Evolution of the Web:Versions, Editions, and Version Identifiers

Editors Draft of 24 December 2011; see Overview for copyright, caveats, etc.

(reconcile with

And W3C pages on this.

This section would (a) note the issues of compatibility (backward, forward) and the relationship to version, edition, errata, corrigem; discuss the debate about using and assigning version indicators, in-band or out-of-band, the DOCTYPE controversy, the HTML5 vs. HTML forever, JavaScript, etc. and summarize the various pros and cons against the considerations of widespread deployment, motivation to 'reverse engineer', the 'quirks mode' problem, race-to-the-bottom) See [IAB-extensions] section 4.1 for version number discussion. Modes (quirks mode, near standards mode) in receivers attempting to adapt to evolution by mis-using version indicator. History of bad versioning practices?)

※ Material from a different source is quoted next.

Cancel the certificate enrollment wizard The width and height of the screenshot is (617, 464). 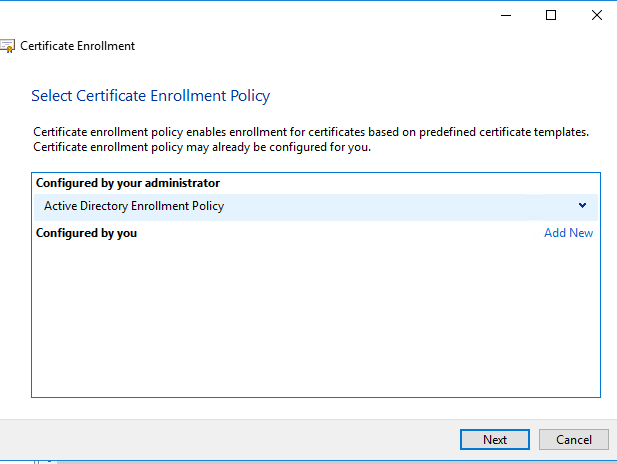click(x=574, y=439)
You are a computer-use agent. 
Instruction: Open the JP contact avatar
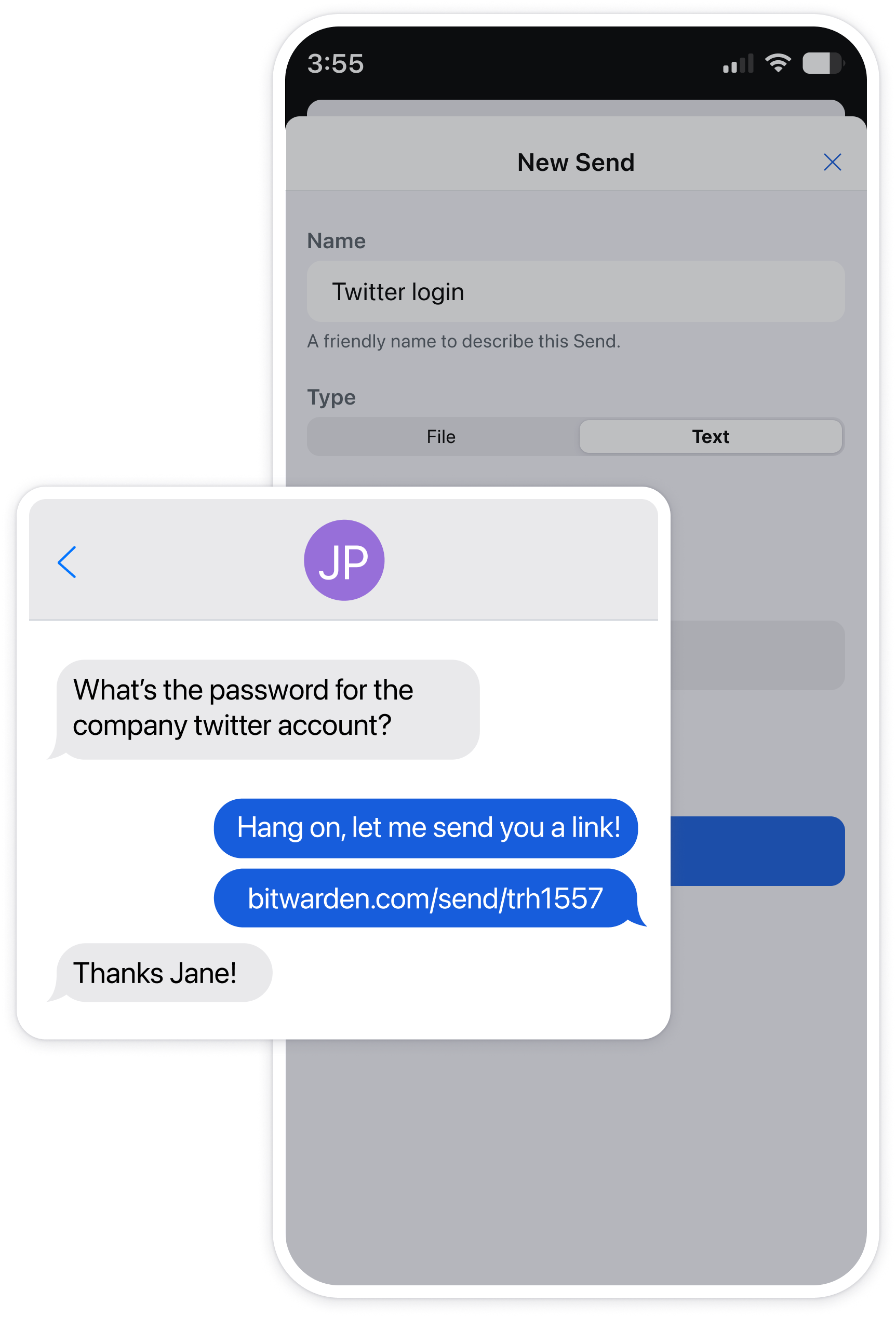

Specifications have versions. most languages used on the web don't have versions, in that most implementations of readers of the language are written to try to adapt whatever data they get to they get to whatever the implementors believe is the best they can do to satisfy user's expectations, as well or better than any other implementation, subject to the internal constraints and architecture of the implementation. In these situations, where features are implemented incrementally and are not orthogonal extensions, using a version indicator to distinguish author's intent is unacceptable. The version indicator at best gives you some (but not a very good) idea of who to blame.

Implementations have versions: Implementations have versions, and, in particular, what authors of content might want to know (or select among) is what set of language or protocol features (or versions of those features) are supported (correctly) by the receiving implementations. This leads to doing content-negotiation based on User-agent.